There are many times I pose this question…do you? Like when I take my kids to Chuckie Cheese, or brave a store with all THREE…or only buy one of something when I know I need three to prevent WW3 breaking out in the Espiritu home.


But today I sit and realize that my kids are not longer babies! What was I thinking having three kids…knowing that they will just grow-up and leave one day. I am so attached to them it kills me to think about one more birthday sneaking up on me! The twins will be 4 tomorrow…and just a few weeks later Bryce will be 11! Where did the time go?


This weekend Elyse and I pulled out some albums of when I was in high school and as we were looking at the pictures she kept asking me who all of these people were. There were several pictures of me going to dances and she would ask “Is that Daddy with you there?” I had to explain who each person was and why I was with them. But we got to one picture in the past and she asked me if I still had the dress. I told her that I had since given it away…and she asked “what were you thinking?” She thought the dress was just beautiful!


Granted I am not a sentimental person when it comes to things. In fact I am very unattached to things at this time in my life. Past experiences left me numb to what money can buy. It is true that money can’t but you love…but it can bring you the illusion of love if you feel empty inside. Should things that are old bring you joy? My grandfather Fred’s bible brings warmth from the word of God to soul.

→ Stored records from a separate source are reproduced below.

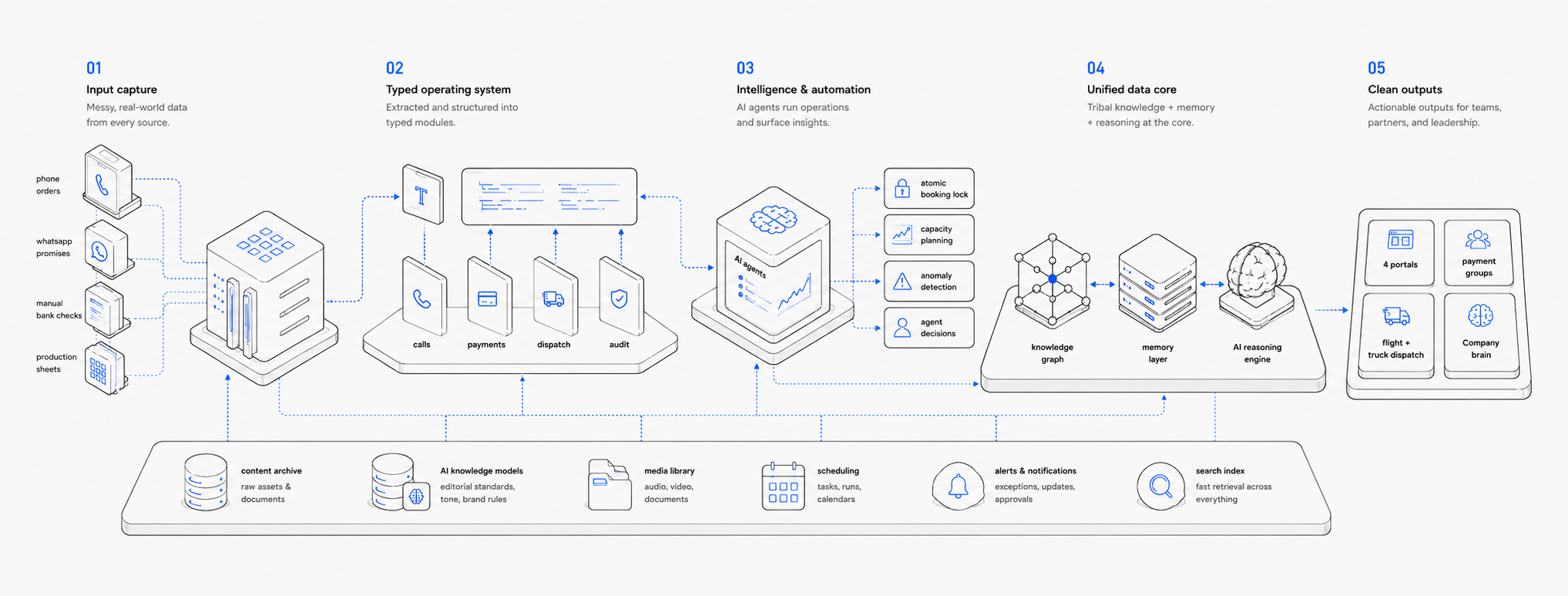
Task: Select the capacity planning box
Action: 929,234
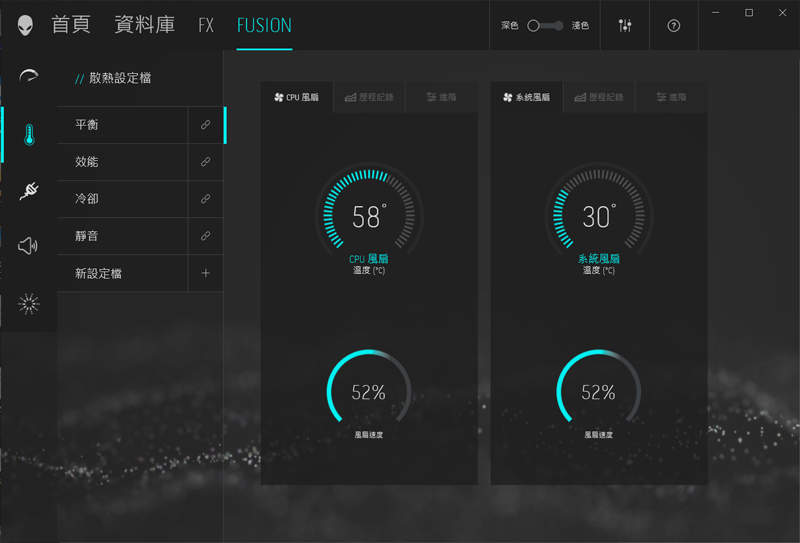Screen dimensions: 800x543
Task: Select the thermal thermometer sidebar icon
Action: (29, 135)
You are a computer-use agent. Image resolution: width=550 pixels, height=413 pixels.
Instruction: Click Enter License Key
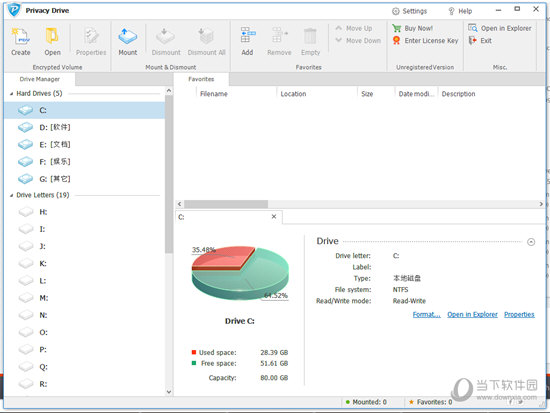click(x=431, y=41)
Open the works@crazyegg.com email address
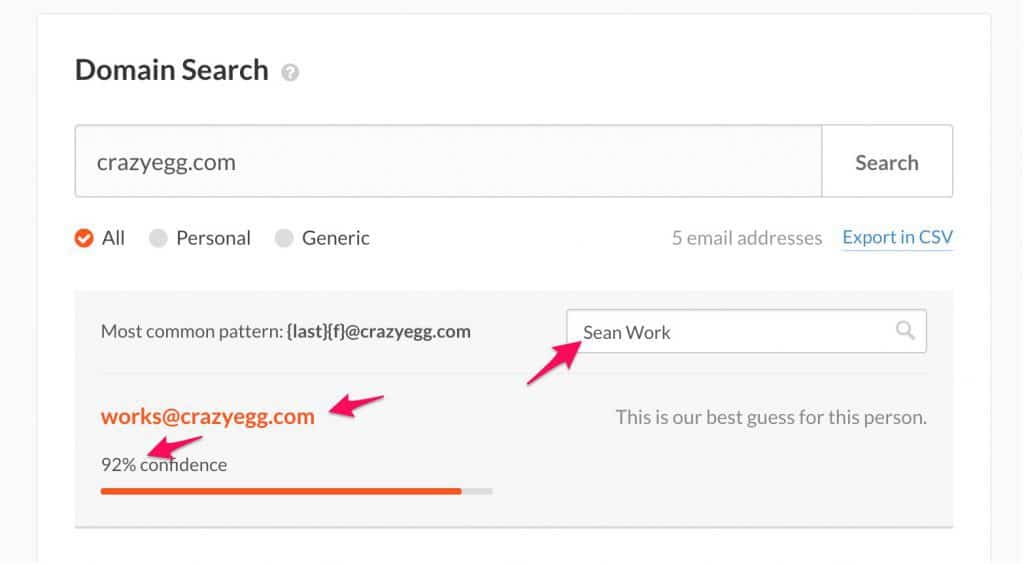 pyautogui.click(x=207, y=416)
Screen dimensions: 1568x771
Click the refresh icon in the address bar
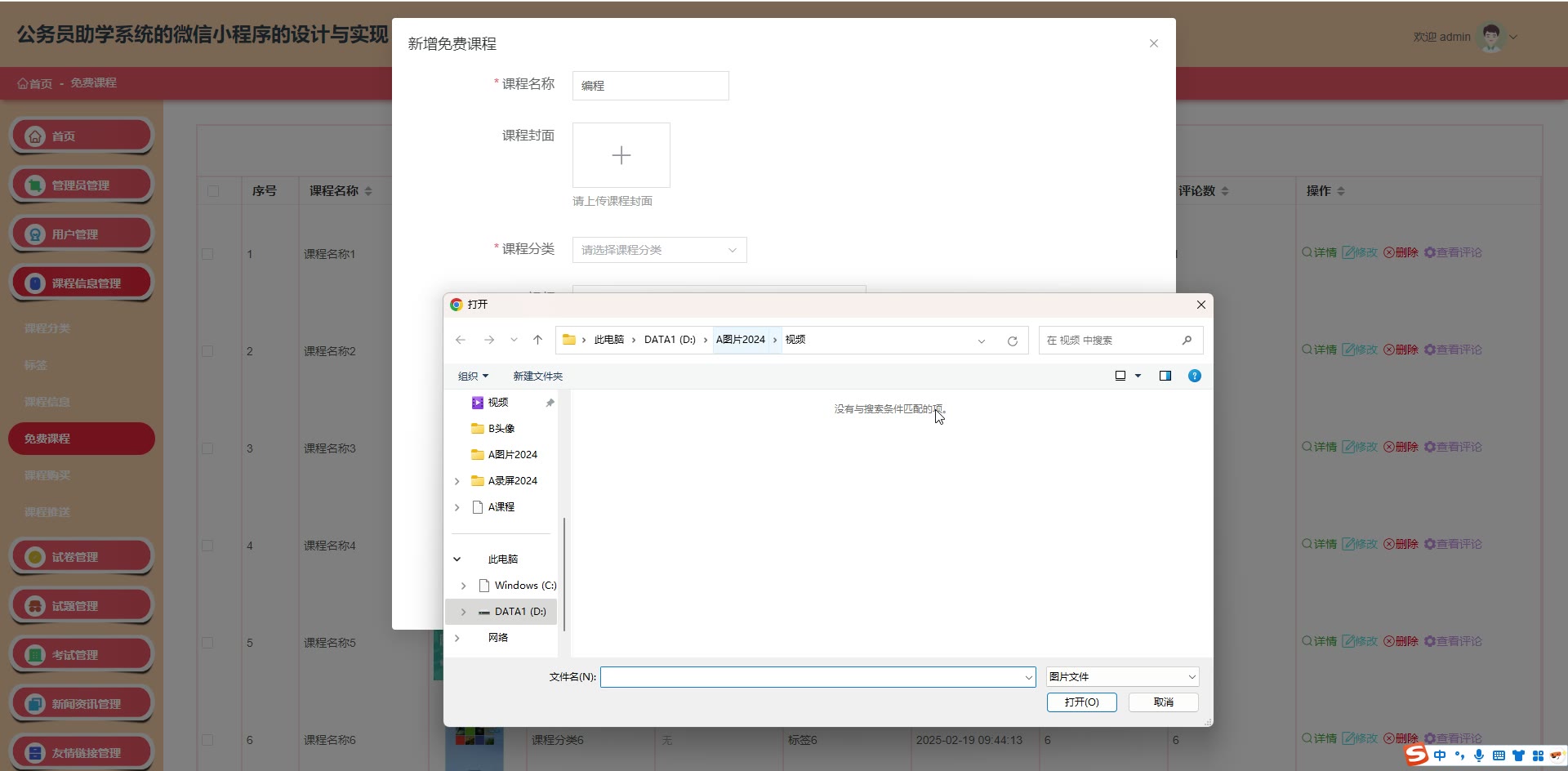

My mother’s ironing board brings me laughter of how my husband proposed to me…That is what things should bring to you.


One day, when I am gone I do not want my children or grandchildren to wonder, “what was she thinking”…I want them to know that every thought and every move I made in life had purpose and meaning.

Psalm 33:11But the plans of the LORD stand firm forever, the purposes of his heart through all generations.